No início da semana, a manchete do “Correio da Manhã” anunciava um crime terrível. “Mata marido com 85 facadas e foi ver televisão”, assim se lia na primeira página do jornal com as habituais letras garrafais.
É um crime de tal forma hediondo, que ultrapassa a minha compreensão. Pergunto-me como é que alguém é capaz de cometer uma atrocidade como esta, que é usar um primeiro verbo no presente do indicativo e outro, que descreve a acção seguinte, no pretérito perfeito. A senhora pode ter assassinado o marido com 85 facadas, mas o jornal assassinou a gramática com 38 letras.

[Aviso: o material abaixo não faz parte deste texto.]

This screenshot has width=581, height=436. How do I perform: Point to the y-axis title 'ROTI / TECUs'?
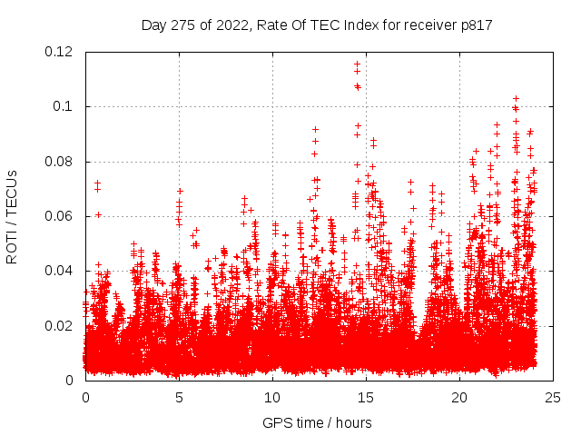(12, 216)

(Nota aos leitores sensíveis: não estou a presumir o género da pessoa que primeiro “mata” e depois “foi ver televisão” a partir de preconceitos de heteronormatividade, foi mesmo o periódico que esclarece em subtítulo que se tratará de uma mulher. Do jornalista também conhecemos o género: é o género de pessoa que usa tempos verbais à balda.)
No fim da semana passada, os jornais anunciaram a composição do novo governo de António Costa, que me deixou apreensivo. Há tantos sociólogos no governo, que temo que muitos dos meus alunos abandonem a formação em Sociologia com medo de acabarem como secretários de Estado ou – Deus os livre – no Conselho de Ministros do PS.
Entretanto, na Ucrânia, os tractores locais continuam a dar guerra sem quartel aos invasores russos e há quem proponha como solução militar para os resistentes vencerem o conflito a produção de debulhadoras propulsionadas a jacto para combater os mísseis e os caças vindos da Federação Russa.
No seguimento das sanções aplicadas à Rússia, a Universidade da Florida retirou o nome de Karl Marx à sala que o homenageava. Insuspeito de simpatias marxistas, imagino que possa ser por Marx ter nascido na Prússia. Quer na fonética, quer na geografia, foi o mais perto que o filósofo esteve do império de Moscovo.